The following parliamentary elections in 1993 deepened internal fractures, both within the movement and between the Brotherhood and its political allies. The rift widened further in 1994, when Jordan signed a peace treaty with Israel. The Islamic Action Front boycotted the vote on the treaty, signaling a decisive shift from cooperation to confrontation.

In the aftermath of the peace treaty, the Brotherhood distanced itself from official alliances and became a staunch opponent of normalization with Israel. The group boycotted the 1997 parliamentary elections, a move that triggered an exodus of leaders who opposed the boycott. Some dissidents went on to form the moderate Islamist Wasat Party, led by Abdel Rahim Akkour.

Distrust between the Brotherhood and the government deepened under the shadow of King Hussein’s illness and the succession of King Abdullah II. The movement remained politically dormant until 2003, when the Islamic Action Front re-entered parliament following a two-year suspension of legislative life during the Second Intifada. The party secured 16 seats in the 14th Parliament.

However, the rocky relationship persisted. In 2007, the Brotherhood and its party participated in elections again after negotiations with then-Prime Minister Marouf al-Bakhit.

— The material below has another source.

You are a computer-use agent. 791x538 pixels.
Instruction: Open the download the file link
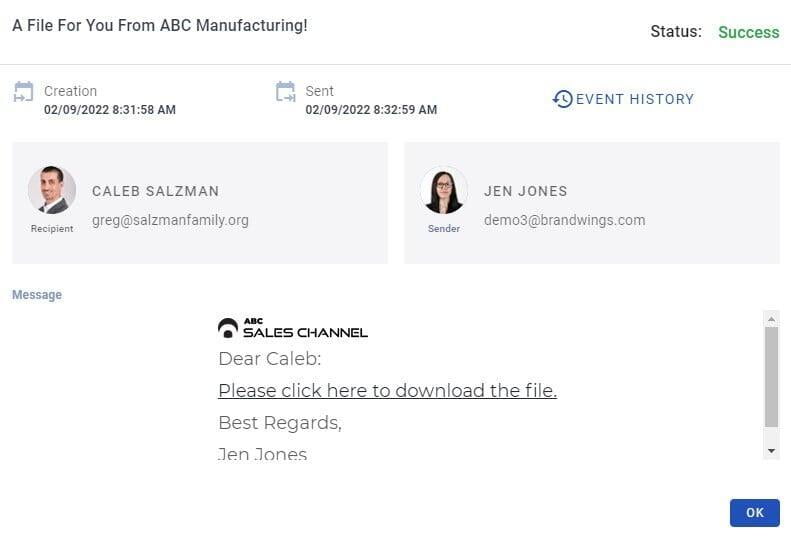[387, 390]
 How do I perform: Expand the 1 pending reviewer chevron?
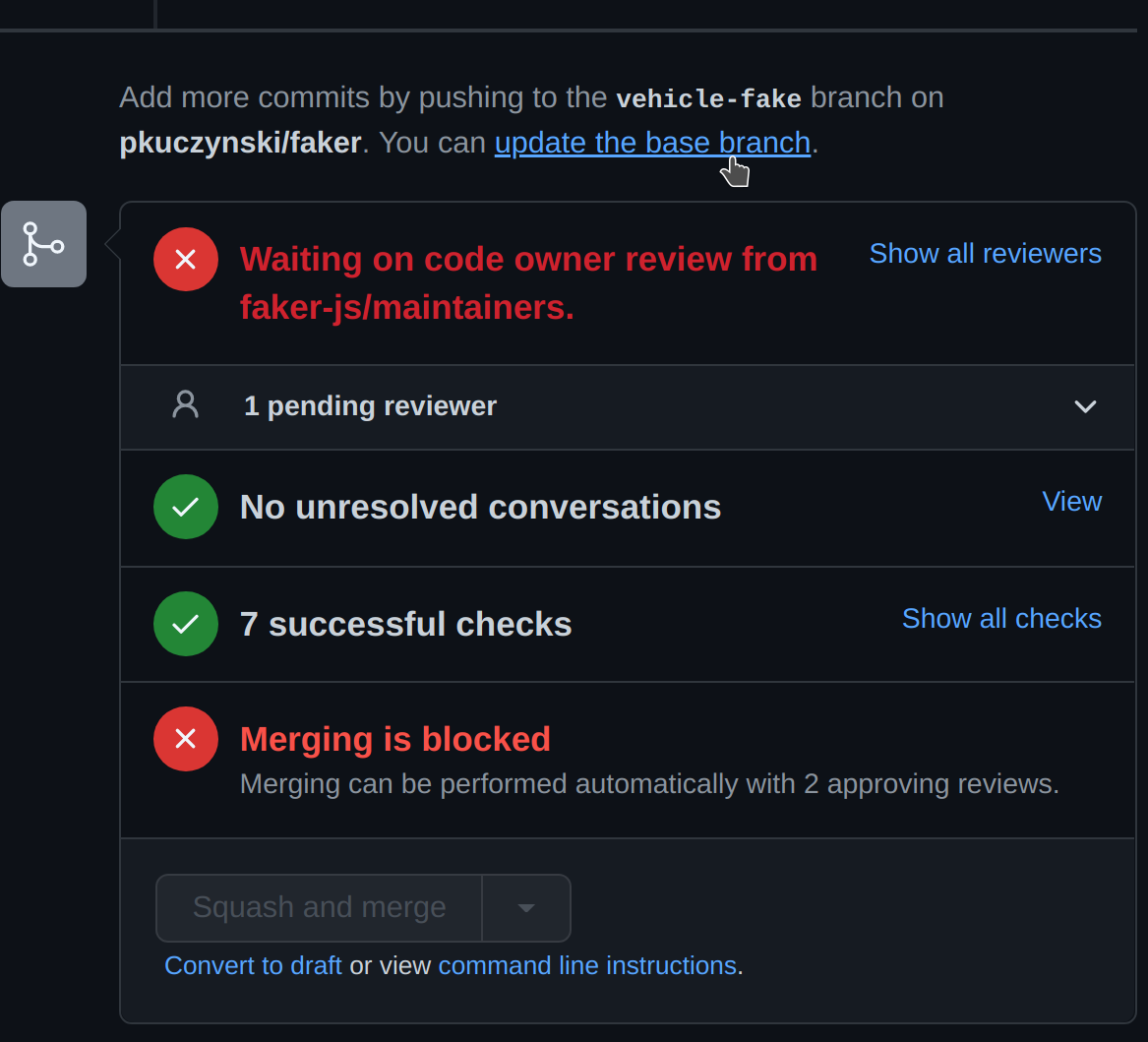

But allegations of large-scale vote rigging saw the Islamic Action Front secure only six seats — a result it denounced as a betrayal of the agreement with the government.

The controversial election result sparked a leadership crisis within the Brotherhood. The group’s hardline faction, known as the Hawks, overpowered the traditional moderates (the Doves) in internal polls, leading to a purge of long-standing leaders.

Accusations emerged that the group had been hijacked by Hamas sympathizers, reshaping the Brotherhood’s identity and guiding principles.

In the years that followed, former leaders split from the movement, accusing its new leadership of dragging the Brotherhood and its political arm into a confrontational path aligned with regional Islamist movements.

From mainstream political player to marginalized actor, the Brotherhood’s trajectory in Jordan mirrors a broader regional trend — one where Islamist movements rise through democratic openings but often clash with the state over ideology, foreign policy, and the limits of political power.